EXERCISE GOAL
Would you write out all of the entries below, exactly as they stand?

═══

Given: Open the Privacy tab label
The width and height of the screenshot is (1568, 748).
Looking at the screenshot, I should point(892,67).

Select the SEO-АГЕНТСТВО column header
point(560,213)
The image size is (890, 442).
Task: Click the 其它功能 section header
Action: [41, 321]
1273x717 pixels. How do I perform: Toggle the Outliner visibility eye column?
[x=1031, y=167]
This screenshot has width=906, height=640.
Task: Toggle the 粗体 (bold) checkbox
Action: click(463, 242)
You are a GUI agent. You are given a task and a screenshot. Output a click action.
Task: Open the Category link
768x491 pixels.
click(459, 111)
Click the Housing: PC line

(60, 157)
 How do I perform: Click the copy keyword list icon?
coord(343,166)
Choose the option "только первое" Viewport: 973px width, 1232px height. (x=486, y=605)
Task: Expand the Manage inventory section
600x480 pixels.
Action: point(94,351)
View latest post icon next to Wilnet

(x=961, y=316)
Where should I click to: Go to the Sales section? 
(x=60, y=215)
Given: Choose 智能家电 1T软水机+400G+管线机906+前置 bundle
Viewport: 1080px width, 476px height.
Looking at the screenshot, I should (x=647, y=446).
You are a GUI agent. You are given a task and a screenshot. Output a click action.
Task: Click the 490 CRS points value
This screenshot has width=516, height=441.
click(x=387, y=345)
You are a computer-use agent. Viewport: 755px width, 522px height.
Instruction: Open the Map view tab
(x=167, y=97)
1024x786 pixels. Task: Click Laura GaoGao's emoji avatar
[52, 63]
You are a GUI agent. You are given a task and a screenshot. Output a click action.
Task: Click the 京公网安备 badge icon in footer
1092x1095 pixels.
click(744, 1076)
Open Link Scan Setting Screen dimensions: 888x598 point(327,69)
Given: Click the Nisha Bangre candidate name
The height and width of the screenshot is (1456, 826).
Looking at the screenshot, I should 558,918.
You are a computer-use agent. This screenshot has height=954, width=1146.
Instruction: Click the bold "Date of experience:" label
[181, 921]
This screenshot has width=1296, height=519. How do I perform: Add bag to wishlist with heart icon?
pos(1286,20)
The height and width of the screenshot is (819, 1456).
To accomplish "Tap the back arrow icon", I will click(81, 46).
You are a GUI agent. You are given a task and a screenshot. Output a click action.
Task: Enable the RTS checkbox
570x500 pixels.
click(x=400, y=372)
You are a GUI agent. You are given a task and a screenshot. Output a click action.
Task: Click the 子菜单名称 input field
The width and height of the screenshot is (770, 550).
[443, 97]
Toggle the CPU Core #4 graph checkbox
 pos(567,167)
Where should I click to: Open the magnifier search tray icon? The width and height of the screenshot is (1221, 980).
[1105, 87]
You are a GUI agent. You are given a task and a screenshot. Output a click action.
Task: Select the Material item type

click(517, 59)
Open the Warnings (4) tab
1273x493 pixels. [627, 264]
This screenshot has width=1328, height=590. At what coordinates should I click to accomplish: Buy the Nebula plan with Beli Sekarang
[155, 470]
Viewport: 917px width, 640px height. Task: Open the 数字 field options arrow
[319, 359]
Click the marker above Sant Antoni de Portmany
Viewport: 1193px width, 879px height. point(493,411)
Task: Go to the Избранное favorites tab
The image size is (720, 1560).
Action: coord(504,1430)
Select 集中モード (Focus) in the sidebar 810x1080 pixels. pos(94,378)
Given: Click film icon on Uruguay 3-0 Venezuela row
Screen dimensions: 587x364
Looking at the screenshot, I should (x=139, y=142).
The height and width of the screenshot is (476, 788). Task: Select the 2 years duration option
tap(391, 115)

═══

SOLUTION FOR THIS PROBLEM
Given: Open the Privacy tab label
The width and height of the screenshot is (1568, 748).
Looking at the screenshot, I should point(892,67).

Select the SEO-АГЕНТСТВО column header
point(560,213)
The image size is (890, 442).
Task: Click the 其它功能 section header
Action: [41, 321]
1273x717 pixels. How do I perform: Toggle the Outliner visibility eye column?
[x=1031, y=167]
This screenshot has width=906, height=640.
Task: Toggle the 粗体 (bold) checkbox
Action: click(463, 242)
You are a GUI agent. You are given a task and a screenshot. Output a click action.
Task: Open the Category link
768x491 pixels.
click(459, 111)
Click the Housing: PC line

(60, 157)
 How do I perform: Click the copy keyword list icon?
coord(343,166)
Choose the option "только первое" Viewport: 973px width, 1232px height. (x=486, y=605)
Task: Expand the Manage inventory section
600x480 pixels.
Action: point(94,351)
View latest post icon next to Wilnet

(x=961, y=316)
Where should I click to: Go to the Sales section? 
(x=60, y=215)
Given: Choose 智能家电 1T软水机+400G+管线机906+前置 bundle
Viewport: 1080px width, 476px height.
Looking at the screenshot, I should (x=647, y=446).
You are a GUI agent. You are given a task and a screenshot. Output a click action.
Task: Click the 490 CRS points value
This screenshot has width=516, height=441.
click(x=387, y=345)
You are a computer-use agent. Viewport: 755px width, 522px height.
Instruction: Open the Map view tab
(x=167, y=97)
1024x786 pixels. Task: Click Laura GaoGao's emoji avatar
[52, 63]
You are a GUI agent. You are given a task and a screenshot. Output a click action.
Task: Click the 京公网安备 badge icon in footer
1092x1095 pixels.
click(744, 1076)
Open Link Scan Setting Screen dimensions: 888x598 point(327,69)
Given: Click the Nisha Bangre candidate name
The height and width of the screenshot is (1456, 826).
Looking at the screenshot, I should 558,918.
You are a computer-use agent. This screenshot has height=954, width=1146.
Instruction: Click the bold "Date of experience:" label
[181, 921]
This screenshot has width=1296, height=519. How do I perform: Add bag to wishlist with heart icon?
pos(1286,20)
The height and width of the screenshot is (819, 1456).
To accomplish "Tap the back arrow icon", I will click(81, 46).
You are a GUI agent. You are given a task and a screenshot. Output a click action.
Task: Enable the RTS checkbox
570x500 pixels.
click(x=400, y=372)
You are a GUI agent. You are given a task and a screenshot. Output a click action.
Task: Click the 子菜单名称 input field
The width and height of the screenshot is (770, 550).
[443, 97]
Toggle the CPU Core #4 graph checkbox
 pos(567,167)
Where should I click to: Open the magnifier search tray icon? The width and height of the screenshot is (1221, 980).
[1105, 87]
You are a GUI agent. You are given a task and a screenshot. Output a click action.
Task: Select the Material item type

click(517, 59)
Open the Warnings (4) tab
1273x493 pixels. [627, 264]
This screenshot has width=1328, height=590. At what coordinates should I click to accomplish: Buy the Nebula plan with Beli Sekarang
[155, 470]
Viewport: 917px width, 640px height. Task: Open the 数字 field options arrow
[319, 359]
Click the marker above Sant Antoni de Portmany
Viewport: 1193px width, 879px height. point(493,411)
Task: Go to the Избранное favorites tab
The image size is (720, 1560).
Action: coord(504,1430)
Select 集中モード (Focus) in the sidebar 810x1080 pixels. pos(94,378)
Given: Click film icon on Uruguay 3-0 Venezuela row
Screen dimensions: 587x364
Looking at the screenshot, I should (x=139, y=142).
The height and width of the screenshot is (476, 788). Task: Select the 2 years duration option
tap(391, 115)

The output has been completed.